On October 31, 1930, Roy Lee died tragically in a drowning accident. Lee Lun Jung was devastated by the loss of his son. Without a son to carry on his name, this unhappy event lead to discussions of returning to China.

 Edward and Louise Jang's plaque on Angel Island

Edward and Louise Jang’s plaque on Angel Island

In March of 1931, her parents began preparing for this trip. This included the formidable task of completing and obtaining approvals for the required immigration paperwork. The paperwork comprised of forms 430 for father and daughter (as US citizens) and form 432 for the mother (considered a lawfully domiciled laborer). The forms would allow their re-entry into the US. For her adopted mother, being from Macau, it was the first trip back to Asia since her immigration in July of 1907. This would be the fourth or fifth trip to China for her adopted father.

They sailed for China on April 2, 1931. The trip took them to Siu Yun village, the hometown of her adopted father and birth mother, who were brother and sister.

Louise recalls the large family mansion with a moat that surrounded the house complete with beautiful gardens. She especially remembers the library, servants’ quarters, and one section of the house that was 3 stories high.  “Waited on hand and foot,” was how Louise remembers the experience. She cried every night because she missed her friends and school in San Francisco. She was eager to return. Mother and daughter prepared for a return trip in late 1931. Her father remained in China where he took a second wife with the hope of having another son. For them, two daughters were born. The father passed away while his new wife was pregnant with a son.

In November 1931, Louise returned with her mother on the President McKinley. On arriving in San Francisco, they were detained for several days at Angel Island while issues with Law Shee’s papers were resolved. It seemed that the papers had been lost. Memories of that stay at Angel Island stayed with Louise all her life. She recalled watching a detained woman carving poems into the wooden barrack walls. Many of these women would not be granted entry and would be returned to China. Louise saw many of the women in tears.

falseWhen released, Louise continued to live with her mother at the New China Hotel on Clay Street in San Francisco. She attended Commodore Stockton Grammar School and later went on to graduate from Polytechnic High School located on Frederick Street across from Kezar Stadium. Louise did well at Polytechnic and earned a scholarship to Cal. Her mother did not believe a daughter should receive too much education but that her focus should be on finding a suitable husband. She was destined not to use her scholarship. Instead, in the early 1940’s, she met Edward Jang who would become that suitable husband. Edward came from a farming family of 10 children from Courtland. He was intrigued by meeting this young woman whose family was also from Courtland.
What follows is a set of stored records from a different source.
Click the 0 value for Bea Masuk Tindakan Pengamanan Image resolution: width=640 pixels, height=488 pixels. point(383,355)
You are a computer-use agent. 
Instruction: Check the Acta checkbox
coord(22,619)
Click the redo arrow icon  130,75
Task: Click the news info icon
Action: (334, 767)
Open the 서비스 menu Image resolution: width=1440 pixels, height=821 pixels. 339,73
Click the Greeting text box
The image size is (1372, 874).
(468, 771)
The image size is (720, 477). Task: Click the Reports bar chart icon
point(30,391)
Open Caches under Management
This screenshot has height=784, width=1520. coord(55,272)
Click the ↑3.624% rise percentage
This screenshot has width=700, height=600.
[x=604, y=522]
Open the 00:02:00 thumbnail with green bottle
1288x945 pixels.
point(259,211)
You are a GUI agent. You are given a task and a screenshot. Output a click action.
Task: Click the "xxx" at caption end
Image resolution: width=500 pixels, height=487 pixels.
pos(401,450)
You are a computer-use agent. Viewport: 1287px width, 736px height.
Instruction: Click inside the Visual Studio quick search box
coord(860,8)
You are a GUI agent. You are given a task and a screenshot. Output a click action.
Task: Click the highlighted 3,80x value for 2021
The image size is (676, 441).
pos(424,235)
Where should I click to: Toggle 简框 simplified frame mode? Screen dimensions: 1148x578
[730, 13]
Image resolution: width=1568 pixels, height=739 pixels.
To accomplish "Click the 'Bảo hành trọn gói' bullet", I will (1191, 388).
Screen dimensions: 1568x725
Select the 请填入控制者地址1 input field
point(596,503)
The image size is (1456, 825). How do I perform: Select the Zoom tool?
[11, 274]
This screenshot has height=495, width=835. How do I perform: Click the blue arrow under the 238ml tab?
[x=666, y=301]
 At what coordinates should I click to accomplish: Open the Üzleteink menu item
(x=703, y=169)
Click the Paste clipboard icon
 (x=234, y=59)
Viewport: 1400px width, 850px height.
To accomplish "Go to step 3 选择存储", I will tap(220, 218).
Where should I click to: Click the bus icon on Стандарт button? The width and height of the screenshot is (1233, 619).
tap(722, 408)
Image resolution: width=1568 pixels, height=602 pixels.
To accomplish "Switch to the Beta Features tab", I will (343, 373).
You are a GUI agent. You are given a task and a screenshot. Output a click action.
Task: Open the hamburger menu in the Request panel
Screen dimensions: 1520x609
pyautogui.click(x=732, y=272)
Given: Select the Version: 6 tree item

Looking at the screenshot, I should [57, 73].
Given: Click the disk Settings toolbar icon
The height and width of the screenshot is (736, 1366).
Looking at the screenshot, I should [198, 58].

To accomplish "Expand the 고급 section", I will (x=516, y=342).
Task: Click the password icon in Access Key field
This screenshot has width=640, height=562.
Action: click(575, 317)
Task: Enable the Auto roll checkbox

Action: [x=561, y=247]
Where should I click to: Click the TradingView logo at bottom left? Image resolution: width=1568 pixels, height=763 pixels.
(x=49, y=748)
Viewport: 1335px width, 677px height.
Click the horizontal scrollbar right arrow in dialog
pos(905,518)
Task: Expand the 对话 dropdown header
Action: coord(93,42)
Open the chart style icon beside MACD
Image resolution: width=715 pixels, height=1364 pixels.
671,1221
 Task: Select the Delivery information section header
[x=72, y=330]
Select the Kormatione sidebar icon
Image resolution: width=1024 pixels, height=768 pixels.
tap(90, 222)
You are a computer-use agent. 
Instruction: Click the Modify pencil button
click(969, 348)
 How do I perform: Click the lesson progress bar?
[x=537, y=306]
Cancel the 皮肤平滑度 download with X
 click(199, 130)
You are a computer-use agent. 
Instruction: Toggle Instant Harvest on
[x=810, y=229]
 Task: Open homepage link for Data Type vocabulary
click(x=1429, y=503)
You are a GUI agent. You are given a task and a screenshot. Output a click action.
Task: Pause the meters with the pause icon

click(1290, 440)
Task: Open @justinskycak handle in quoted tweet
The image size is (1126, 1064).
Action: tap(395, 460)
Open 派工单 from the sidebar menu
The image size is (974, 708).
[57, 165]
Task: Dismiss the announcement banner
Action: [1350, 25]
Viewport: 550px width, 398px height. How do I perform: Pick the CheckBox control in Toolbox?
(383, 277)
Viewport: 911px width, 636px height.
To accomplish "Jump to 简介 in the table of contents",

Louise and Edward married and raised four children; Robin, Cheryl, Randal, and Kimberly. At the time of this writing they have 9 grandchildren, 5 great grandchildren, and 2 more great grandchildren on the way.


Ed and Louise Jang

Louise and Edward made their first of many visits to China in 1978. In an interesting twist of fate, they were able to meet her half-sister and half-brother from Siu Yun village. This was the son her father did not lived to see. In subsequent visits, Louise and Edward brought a number of their children and grandchildren to meet her half-sister and many relatives in Sui Yun Village.